Available data Block Start

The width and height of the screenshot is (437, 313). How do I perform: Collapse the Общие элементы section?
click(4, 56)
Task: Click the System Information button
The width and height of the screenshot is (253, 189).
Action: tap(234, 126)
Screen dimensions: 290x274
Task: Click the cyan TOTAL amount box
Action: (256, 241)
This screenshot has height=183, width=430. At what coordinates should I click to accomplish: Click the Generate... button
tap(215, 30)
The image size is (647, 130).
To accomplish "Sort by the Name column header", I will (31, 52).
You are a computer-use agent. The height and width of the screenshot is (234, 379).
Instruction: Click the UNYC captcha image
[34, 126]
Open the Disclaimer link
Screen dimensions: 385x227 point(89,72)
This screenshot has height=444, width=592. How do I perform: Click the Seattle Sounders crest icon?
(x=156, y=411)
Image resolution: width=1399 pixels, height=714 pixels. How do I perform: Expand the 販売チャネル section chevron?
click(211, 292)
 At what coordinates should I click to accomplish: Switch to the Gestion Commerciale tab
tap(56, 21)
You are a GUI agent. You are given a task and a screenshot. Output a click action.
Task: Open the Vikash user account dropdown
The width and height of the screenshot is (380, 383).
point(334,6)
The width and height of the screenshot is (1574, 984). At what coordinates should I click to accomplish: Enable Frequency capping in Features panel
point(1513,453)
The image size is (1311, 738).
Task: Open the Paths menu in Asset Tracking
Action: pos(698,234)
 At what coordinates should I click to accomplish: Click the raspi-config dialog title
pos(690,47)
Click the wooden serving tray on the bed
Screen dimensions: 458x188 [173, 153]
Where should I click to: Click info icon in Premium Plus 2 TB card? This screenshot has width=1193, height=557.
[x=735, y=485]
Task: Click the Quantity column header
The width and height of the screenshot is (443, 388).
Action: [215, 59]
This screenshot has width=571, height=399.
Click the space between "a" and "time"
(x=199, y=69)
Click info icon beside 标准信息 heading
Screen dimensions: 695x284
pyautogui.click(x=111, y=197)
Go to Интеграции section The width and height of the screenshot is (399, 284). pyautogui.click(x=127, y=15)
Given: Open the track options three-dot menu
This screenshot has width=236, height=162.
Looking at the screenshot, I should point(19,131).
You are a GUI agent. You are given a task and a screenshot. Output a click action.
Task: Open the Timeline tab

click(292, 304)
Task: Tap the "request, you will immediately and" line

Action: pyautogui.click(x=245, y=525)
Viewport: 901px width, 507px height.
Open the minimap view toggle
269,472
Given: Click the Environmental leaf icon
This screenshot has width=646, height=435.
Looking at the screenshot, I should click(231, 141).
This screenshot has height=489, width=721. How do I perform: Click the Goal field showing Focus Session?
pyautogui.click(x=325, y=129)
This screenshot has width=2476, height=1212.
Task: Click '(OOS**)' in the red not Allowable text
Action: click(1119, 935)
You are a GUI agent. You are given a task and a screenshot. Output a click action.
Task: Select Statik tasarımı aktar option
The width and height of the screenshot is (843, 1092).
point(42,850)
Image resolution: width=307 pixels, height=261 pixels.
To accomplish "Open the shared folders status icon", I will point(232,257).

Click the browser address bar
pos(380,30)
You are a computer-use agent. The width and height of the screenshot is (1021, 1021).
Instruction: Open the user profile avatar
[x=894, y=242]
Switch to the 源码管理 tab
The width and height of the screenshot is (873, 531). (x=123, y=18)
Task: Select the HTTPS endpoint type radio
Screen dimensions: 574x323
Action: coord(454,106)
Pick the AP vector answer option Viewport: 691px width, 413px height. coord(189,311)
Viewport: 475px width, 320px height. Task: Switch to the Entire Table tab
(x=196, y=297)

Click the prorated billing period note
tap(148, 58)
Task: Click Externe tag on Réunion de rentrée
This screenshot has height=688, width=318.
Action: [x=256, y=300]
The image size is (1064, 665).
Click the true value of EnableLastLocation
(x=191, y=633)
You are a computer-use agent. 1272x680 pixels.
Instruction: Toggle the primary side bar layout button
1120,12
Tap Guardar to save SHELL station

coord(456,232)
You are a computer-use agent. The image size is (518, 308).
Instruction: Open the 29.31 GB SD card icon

Available data Block End

Instructions to follow:
Within the material, find all lines that hold the word "computer" and show them.

Response box:
You are a computer-use agent. The height and width of the screenshot is (234, 379).
You are a computer-use agent. The width and height of the screenshot is (1021, 1021).
You are a computer-use agent. 1272x680 pixels.
You are a computer-use agent. The image size is (518, 308).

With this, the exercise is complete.